Çadırların yanına oturduk çepeçevre.
Gözlerimizi diktik, izliyoruz.
Bize hiç aldırmıyorlar.
 Sigaralarını tüttürüyorlar.
Hayretle bakıyoruz.
Kadınlar da tütün sarıp içiyor.
Erkekler alışkın tavırlarla yüzük yapıyorlar.
Elek, gözer, kalbur örüyorlar.
Yığın yığın kasnak var önlerinde.
Kızıl, sarı saçlı, çilli çocuklar…
Sevimli hareketlerle çevrede oynuyorlar.
Bir radyodan –belki kasetçalar,ses kayıt aygıtı- ağır bir müzik yayılıyor.
Anlıyoruz ki, bu topluluk müziksiz duramaz.
 O zaman arabesk marabesk bildiğimiz yok daha.
 
Çadırların önünde ocaklar kurulmuş.
Ağır bir koku yayılıyor çevreye.
İnce, uzun gövdeli kadınlar yemek hazırlıyor.
Duman kaçan gözlerini kirli bezlerle siliyorlar.
Sonra aynı bezle çocuklarının yüzlerini kuruluyorlar.
Sonra öpüyorlar.
Anlıyoruz ki, çocuklarını pek seviyorlar.
 
Tencereyi karıştırdı kadın.
 Tadına baktı yemeğin.
Sonra bakır bir sahana koydu, çadırın önünde yüzük yapan kocasının önüne sürdü.
 Adam bize baktı. Gözleri kanlı. Biz izliyoruz.
Gelin lan sıpalar. Buyurun yimek yiyah.! “ dedi.
Biz birbirimize baktık.
Böyle bir çağrı beklemiyorduk.
Aliosman Çivilikaya, yüzünde bir tiksinti anlatımı, adama yanıt verdi.
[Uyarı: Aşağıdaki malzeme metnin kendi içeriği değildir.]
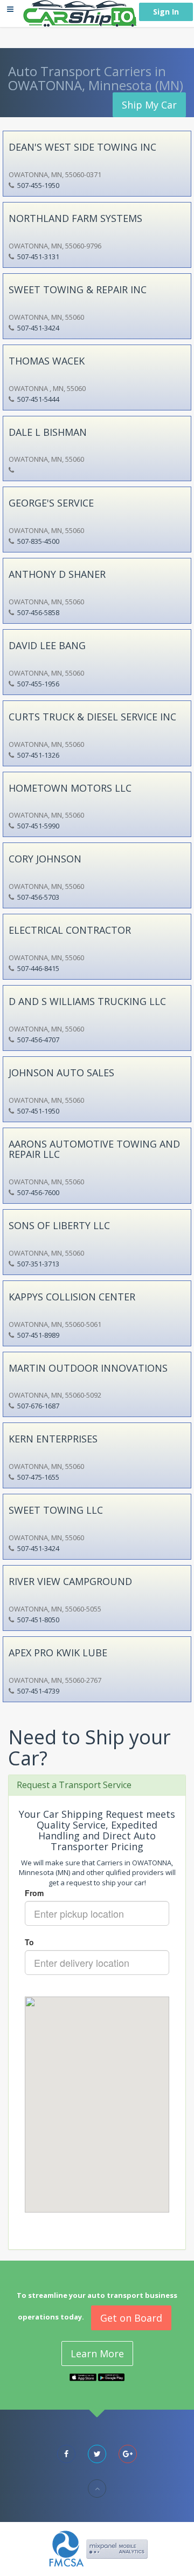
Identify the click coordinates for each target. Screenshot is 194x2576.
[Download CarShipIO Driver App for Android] (111, 2376)
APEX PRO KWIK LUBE (58, 1652)
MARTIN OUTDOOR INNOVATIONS (88, 1367)
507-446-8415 (38, 968)
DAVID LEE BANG (47, 645)
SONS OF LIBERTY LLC (59, 1225)
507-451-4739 (38, 1691)
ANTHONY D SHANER (57, 574)
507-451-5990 (38, 826)
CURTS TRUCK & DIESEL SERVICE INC (92, 716)
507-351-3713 (38, 1264)
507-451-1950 (38, 1111)
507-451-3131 (38, 256)
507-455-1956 (38, 684)
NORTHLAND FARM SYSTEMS (75, 218)
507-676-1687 (38, 1406)
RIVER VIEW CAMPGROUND (70, 1581)
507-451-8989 (38, 1335)
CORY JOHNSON (45, 858)
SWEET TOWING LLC (56, 1509)
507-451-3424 (38, 328)
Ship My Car (149, 104)
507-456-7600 (38, 1192)
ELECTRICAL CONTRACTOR (70, 929)
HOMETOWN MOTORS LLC (70, 787)
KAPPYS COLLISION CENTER (72, 1296)
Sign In (166, 11)
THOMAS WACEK (47, 360)
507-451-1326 (38, 755)
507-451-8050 (38, 1619)
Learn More (97, 2353)
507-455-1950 (38, 185)
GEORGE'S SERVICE (51, 502)
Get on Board (131, 2317)
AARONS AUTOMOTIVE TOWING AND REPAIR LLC (94, 1149)
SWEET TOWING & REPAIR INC (78, 289)
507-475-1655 (38, 1477)
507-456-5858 (38, 612)
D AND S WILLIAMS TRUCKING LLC (87, 1001)
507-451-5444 (38, 399)
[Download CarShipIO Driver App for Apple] (83, 2376)
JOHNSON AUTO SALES (61, 1072)
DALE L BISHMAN (48, 432)
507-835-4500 (38, 541)
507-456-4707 (38, 1039)
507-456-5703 (38, 897)
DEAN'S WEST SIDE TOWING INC (82, 146)
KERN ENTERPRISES (53, 1438)
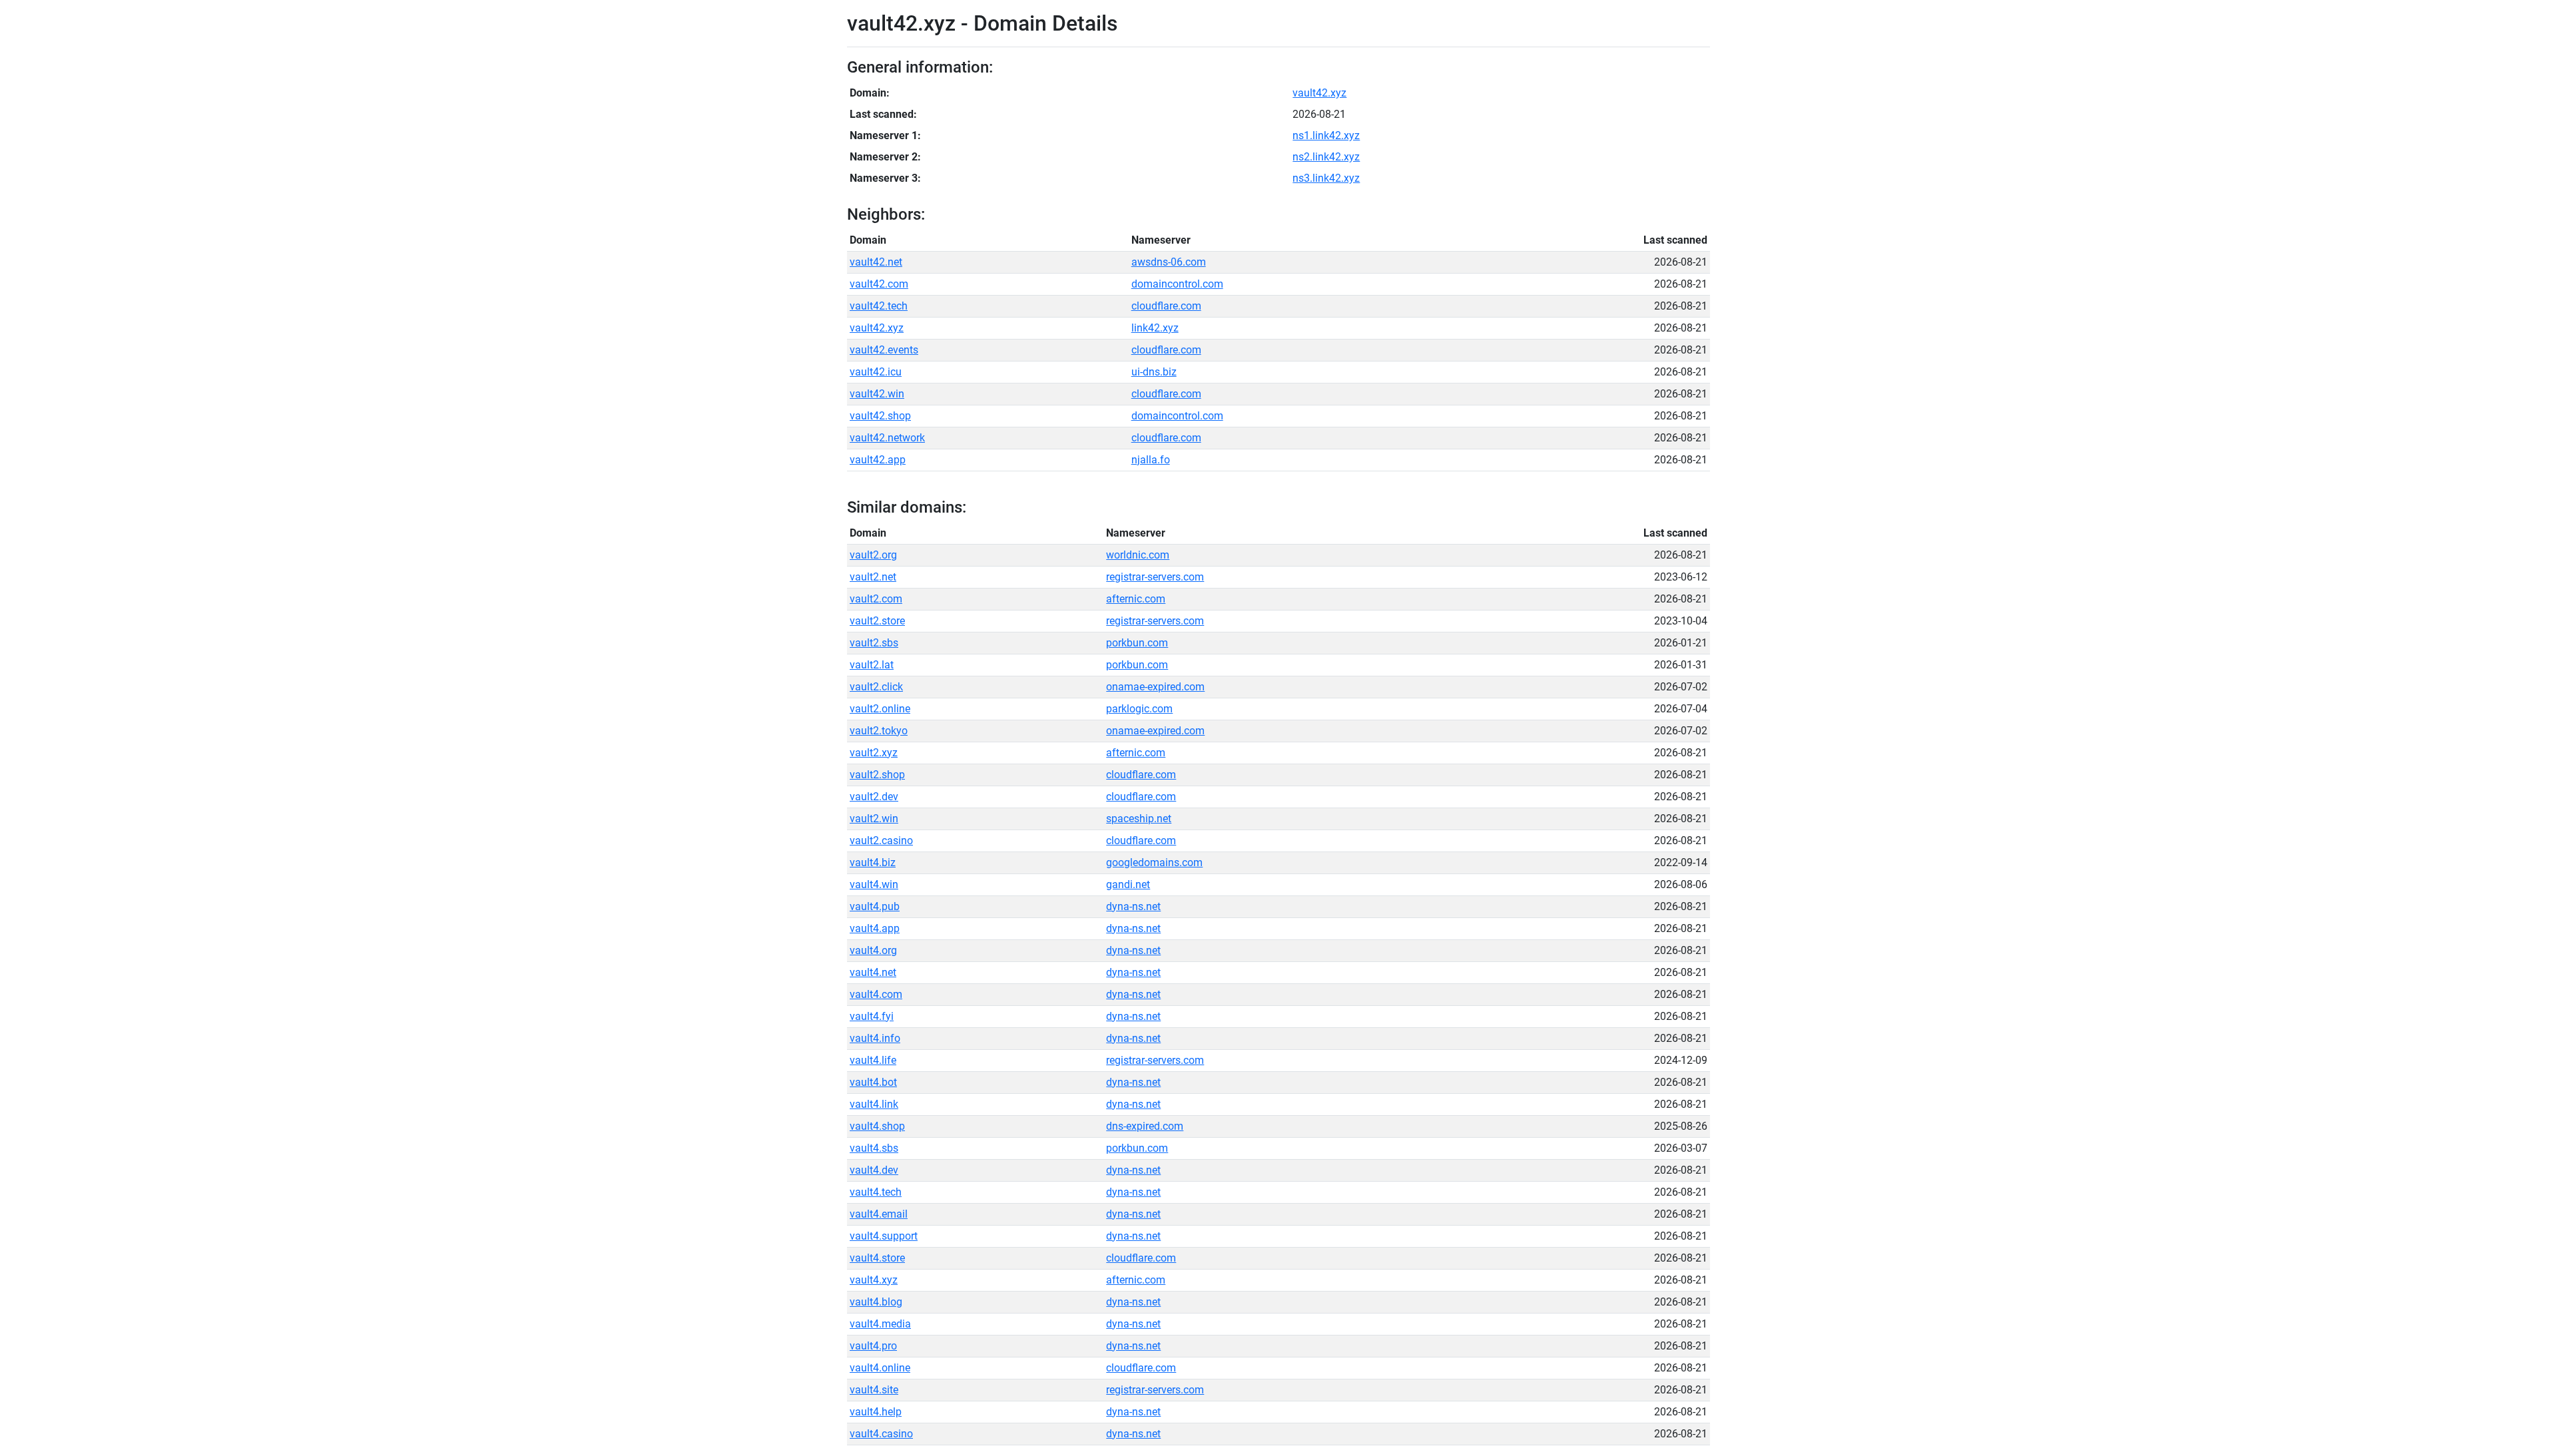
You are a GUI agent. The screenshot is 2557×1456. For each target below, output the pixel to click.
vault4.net (873, 972)
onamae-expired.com (1155, 686)
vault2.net (873, 577)
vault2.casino (881, 840)
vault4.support (884, 1236)
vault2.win (874, 818)
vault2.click (876, 686)
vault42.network (887, 437)
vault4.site (874, 1389)
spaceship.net (1138, 818)
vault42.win (877, 393)
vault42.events (884, 350)
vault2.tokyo (879, 730)
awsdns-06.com (1168, 262)
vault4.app (875, 928)
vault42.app (878, 459)
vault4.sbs (874, 1148)
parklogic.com (1139, 708)
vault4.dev (874, 1170)
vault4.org (873, 950)
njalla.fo (1150, 459)
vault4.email (879, 1214)
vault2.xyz (874, 752)
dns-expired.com (1144, 1126)
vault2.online (880, 708)
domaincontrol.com (1177, 284)
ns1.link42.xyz (1326, 135)
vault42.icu (876, 371)
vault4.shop (877, 1126)
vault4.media (880, 1324)
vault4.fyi (872, 1016)
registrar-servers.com (1155, 577)
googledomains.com (1154, 862)
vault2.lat (872, 664)
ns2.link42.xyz (1326, 156)
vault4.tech (876, 1192)
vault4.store (877, 1258)
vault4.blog (876, 1302)
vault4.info (875, 1038)
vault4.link (874, 1104)
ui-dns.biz (1154, 371)
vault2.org (873, 555)
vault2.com (876, 599)
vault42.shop (880, 415)
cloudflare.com (1166, 306)
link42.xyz (1155, 328)
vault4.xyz (874, 1280)
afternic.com (1135, 599)
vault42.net (876, 262)
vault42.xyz (1319, 93)
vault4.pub (875, 906)
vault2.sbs (874, 642)
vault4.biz (873, 862)
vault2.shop (877, 774)
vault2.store (877, 620)
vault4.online (880, 1367)
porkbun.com (1137, 642)
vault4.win (874, 884)
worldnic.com (1137, 555)
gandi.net (1128, 884)
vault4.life (873, 1060)
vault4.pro (873, 1345)
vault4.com (876, 994)
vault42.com (879, 284)
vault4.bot (873, 1082)
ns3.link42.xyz (1326, 178)
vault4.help (876, 1411)
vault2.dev (874, 796)
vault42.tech (879, 306)
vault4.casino (881, 1433)
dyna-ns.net (1133, 906)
Biz cinganın yimaani yimek.”
Adam sinirlendi.
Yanındaki maşayı kaptığı gibi
bize doğru yekindi,üzerimize geldi.
O şaşkınlıkla, peremper olduk.
Her birimiz bir yana kaçıştık.
Aliosman can havliyle atılmış , ama,  ağzı çadırın ipine takılmış.
Kaçamamış .
Adam, yakalamışken onu , maşayı sırtına, omzuna vurmuş.
 
Aliosman, sonra ağzını ipten kurtarıp kaçmış ama, epey örselenmiş zavallı.
 
Aşağıya doğru, bayıraşağı  apıladık.
Çayın söğütlerinin dibine varıp, bekledik.
Biraz sonra Aliosman geldi. Zavallı…
Ağzı kanıyor.; iki yanı yırtılmış.
Ağlamaklı.
Göstermek de istemiyor.
Yardım ettik, akan sudan avuç avuç alıp yıkadık ağzını, yüzünü.
Abama söylemen e mi lan ! “ dedi.
Dimek, cinganın yimaani yimen ha,! “ diyerek,
Cinganın yimaani yimedin amma, zopasını yidin , bah! “ diyerek,
sırtına şakadan sırtına vura vura  yürüdük.
Dağıldık evlerimize.
 
----------------------
 
·        Dr Emrullah Güney,
Dicle Üniversitesinde Sosyal Alanlar Eğitimi Profesörü.